Examination of Witnesses (Question 39)

MR CHARLIE KRONICK AND MS ROBIN WEBSTER

9 DECEMBER 2008

  Q39 Chairman: Good morning and welcome. Just so you can judge the pace of what we are going to do, we hope to finish at about 12 o'clock because some colleagues have got other commitments they have to go to. With regard to the last session, is there anything you would like to say about any of the evidence we received from Mr Eliasch and his colleagues?

  Mr Kronick: What is amazing to me about the Eliasch Review and the work that Greenpeace, and Friends of the Earth I am sure, has done is that a lot of the basic assumptions are the same, which is that deforestation and forest protection is an essential part of responding to climate change; that there are some absolute fundamental issues around the role of offsets around what the carbon price can and cannot deliver. I think where it starts to diverge is then how you interpret those basic assumptions. If I was just going to make one point, I think the points that Mr Eliasch particularly made more strongly were that carbon is just another commodity, and if you can replace soya beans, palm oil and timber and the revenues that accrue from the exploitation of that commodity with a well-regulated market in carbon and address the issue of opportunity costs the problem will be solved, and I do not think that is true. I think it is a fundamental misunderstanding of the role of forest protection in climate protection. It is not a question of either/or; it is not a question if we can just find some ways to make the delivery of climate change — If he is talking about up to 2030 I would consider that the medium-term to long-term to make them more economically efficient. To Greenpeace it is a completely inadequate response to the problem.
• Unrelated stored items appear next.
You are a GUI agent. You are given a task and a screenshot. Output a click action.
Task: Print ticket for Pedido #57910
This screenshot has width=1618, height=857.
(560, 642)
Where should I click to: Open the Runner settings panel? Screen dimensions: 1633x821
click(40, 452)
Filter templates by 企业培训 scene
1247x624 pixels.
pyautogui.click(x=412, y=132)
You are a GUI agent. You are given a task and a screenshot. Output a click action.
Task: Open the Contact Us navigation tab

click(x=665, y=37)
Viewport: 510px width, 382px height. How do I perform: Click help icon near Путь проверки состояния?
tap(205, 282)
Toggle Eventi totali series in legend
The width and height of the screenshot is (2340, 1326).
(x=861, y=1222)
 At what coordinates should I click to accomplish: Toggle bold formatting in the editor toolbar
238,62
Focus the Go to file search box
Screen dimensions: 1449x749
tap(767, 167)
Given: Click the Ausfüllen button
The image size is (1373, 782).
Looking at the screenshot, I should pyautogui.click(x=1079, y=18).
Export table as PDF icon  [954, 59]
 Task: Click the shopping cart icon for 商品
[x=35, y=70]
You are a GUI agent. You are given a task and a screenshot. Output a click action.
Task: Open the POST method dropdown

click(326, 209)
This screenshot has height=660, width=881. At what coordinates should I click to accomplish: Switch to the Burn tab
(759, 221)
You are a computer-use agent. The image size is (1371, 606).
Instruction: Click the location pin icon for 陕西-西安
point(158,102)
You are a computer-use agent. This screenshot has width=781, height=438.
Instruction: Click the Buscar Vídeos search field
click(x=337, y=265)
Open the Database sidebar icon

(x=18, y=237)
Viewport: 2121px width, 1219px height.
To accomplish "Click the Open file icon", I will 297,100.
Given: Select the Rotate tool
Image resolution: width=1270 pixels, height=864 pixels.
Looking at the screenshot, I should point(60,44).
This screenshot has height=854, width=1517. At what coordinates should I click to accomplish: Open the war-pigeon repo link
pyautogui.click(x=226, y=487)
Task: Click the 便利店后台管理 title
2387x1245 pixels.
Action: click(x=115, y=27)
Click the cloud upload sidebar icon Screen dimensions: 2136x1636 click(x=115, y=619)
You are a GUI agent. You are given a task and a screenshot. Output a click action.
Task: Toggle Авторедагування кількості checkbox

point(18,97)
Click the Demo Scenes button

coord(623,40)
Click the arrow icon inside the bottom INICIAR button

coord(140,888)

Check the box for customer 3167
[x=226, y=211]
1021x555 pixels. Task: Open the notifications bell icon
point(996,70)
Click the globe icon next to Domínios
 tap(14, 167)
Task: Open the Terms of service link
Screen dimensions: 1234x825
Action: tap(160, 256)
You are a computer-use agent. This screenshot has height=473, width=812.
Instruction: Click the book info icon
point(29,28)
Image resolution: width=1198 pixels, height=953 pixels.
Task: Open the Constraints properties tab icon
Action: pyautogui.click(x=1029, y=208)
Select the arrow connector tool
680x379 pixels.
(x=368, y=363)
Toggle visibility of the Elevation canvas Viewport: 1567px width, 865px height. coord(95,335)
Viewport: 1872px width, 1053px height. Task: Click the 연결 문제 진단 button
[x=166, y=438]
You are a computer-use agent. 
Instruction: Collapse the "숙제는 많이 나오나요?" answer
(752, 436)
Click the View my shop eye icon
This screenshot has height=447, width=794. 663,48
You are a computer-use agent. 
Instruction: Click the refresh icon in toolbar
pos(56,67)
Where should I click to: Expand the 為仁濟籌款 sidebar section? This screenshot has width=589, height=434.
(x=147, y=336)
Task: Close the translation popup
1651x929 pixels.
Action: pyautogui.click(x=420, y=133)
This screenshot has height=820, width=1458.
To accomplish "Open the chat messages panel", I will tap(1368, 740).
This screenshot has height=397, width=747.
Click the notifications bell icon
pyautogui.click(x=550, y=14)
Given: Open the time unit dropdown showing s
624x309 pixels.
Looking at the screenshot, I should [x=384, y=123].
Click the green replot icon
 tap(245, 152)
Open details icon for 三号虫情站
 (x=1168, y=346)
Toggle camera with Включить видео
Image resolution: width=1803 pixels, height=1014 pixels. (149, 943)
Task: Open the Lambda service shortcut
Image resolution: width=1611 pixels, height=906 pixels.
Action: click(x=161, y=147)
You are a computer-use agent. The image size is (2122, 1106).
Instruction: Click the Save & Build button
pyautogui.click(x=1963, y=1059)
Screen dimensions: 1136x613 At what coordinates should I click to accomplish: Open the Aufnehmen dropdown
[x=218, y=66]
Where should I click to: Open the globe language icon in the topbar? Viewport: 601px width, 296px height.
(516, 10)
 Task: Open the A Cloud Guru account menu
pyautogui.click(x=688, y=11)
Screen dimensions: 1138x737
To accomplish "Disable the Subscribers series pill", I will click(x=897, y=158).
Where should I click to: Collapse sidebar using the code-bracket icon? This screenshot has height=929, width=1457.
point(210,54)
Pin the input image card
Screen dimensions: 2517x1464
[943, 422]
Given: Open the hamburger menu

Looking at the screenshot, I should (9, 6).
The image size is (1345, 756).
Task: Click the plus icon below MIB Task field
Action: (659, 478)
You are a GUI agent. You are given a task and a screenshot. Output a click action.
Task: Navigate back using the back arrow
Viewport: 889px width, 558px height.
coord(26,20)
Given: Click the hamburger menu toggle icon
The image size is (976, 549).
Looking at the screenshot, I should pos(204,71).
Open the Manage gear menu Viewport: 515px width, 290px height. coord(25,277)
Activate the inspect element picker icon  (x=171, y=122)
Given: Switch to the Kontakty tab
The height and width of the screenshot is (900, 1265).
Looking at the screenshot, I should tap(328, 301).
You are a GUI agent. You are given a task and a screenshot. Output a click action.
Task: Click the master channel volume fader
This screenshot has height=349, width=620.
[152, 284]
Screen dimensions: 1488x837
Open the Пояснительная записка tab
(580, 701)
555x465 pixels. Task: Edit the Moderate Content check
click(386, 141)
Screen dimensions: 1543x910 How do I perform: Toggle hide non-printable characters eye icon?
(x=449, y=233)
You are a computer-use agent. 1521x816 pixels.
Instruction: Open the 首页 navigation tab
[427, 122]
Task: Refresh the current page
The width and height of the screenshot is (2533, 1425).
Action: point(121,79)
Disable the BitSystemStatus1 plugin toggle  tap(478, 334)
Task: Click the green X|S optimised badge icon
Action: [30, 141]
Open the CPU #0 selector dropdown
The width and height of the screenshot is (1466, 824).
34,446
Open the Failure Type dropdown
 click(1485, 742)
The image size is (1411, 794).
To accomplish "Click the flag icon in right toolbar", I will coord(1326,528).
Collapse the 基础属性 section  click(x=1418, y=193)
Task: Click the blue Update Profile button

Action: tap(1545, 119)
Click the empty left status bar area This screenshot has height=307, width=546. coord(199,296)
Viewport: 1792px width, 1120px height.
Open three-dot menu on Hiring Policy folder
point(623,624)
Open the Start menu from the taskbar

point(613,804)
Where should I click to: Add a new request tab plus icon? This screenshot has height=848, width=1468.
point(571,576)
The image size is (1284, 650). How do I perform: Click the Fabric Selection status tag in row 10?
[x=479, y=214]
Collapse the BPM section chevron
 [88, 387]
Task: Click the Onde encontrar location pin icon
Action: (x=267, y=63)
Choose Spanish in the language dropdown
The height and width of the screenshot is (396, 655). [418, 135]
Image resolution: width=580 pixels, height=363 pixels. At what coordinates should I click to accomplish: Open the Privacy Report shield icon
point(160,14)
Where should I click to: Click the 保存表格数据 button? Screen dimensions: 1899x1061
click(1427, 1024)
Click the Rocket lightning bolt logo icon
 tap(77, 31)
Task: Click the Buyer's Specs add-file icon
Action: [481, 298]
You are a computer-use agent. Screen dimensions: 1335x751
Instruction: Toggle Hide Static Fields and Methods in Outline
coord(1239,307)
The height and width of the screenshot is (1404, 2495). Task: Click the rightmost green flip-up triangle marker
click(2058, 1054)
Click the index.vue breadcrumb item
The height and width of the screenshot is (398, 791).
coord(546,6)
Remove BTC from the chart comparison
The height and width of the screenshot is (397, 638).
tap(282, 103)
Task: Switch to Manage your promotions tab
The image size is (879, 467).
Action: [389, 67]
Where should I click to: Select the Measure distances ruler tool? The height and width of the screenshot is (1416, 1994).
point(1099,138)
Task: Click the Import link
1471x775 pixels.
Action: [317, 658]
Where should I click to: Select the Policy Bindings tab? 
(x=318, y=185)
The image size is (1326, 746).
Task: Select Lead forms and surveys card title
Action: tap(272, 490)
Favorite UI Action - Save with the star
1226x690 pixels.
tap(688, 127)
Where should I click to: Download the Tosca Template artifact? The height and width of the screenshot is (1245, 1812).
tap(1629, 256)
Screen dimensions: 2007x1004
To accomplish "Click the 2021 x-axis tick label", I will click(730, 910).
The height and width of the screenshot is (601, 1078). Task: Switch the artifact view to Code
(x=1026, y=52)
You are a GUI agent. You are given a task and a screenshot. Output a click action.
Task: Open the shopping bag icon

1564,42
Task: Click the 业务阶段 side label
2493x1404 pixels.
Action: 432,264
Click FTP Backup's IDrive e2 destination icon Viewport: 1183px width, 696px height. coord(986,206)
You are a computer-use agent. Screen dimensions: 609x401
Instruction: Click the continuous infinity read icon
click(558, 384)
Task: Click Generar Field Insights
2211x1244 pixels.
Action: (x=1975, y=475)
  Ms Webster: What I would add to that is, I think you heard quite a lot over the last hour about the robustness of frameworks, and the capacity-building periods and "We must put these in place before we get the markets". Yesterday I was talking to one of my colleagues who is following the negotiations in Poznan at the moment and there is a very long distance between the kind of economic theory you are hearing and actually what is happening in Poznan at the moment. The distance between politics and economic theory is absolutely huge. I think this is where a lot of our concerns come from. You may say, "If we had a robust carbon market; if we had these in place; if we had decent capacity-building this could work"; but when you are in a situation where you do not—and where what you are doing is putting in place a system where you are essentially looking at vast amounts of money and enormous incentives to governments to proceed very, very rapidly with this—this is where a lot of these dangers are going to come from. In monitoring Eliasch's findings I think that is what we have got to think about—the difference between the theories they are developing and the practice we are going to see in politics.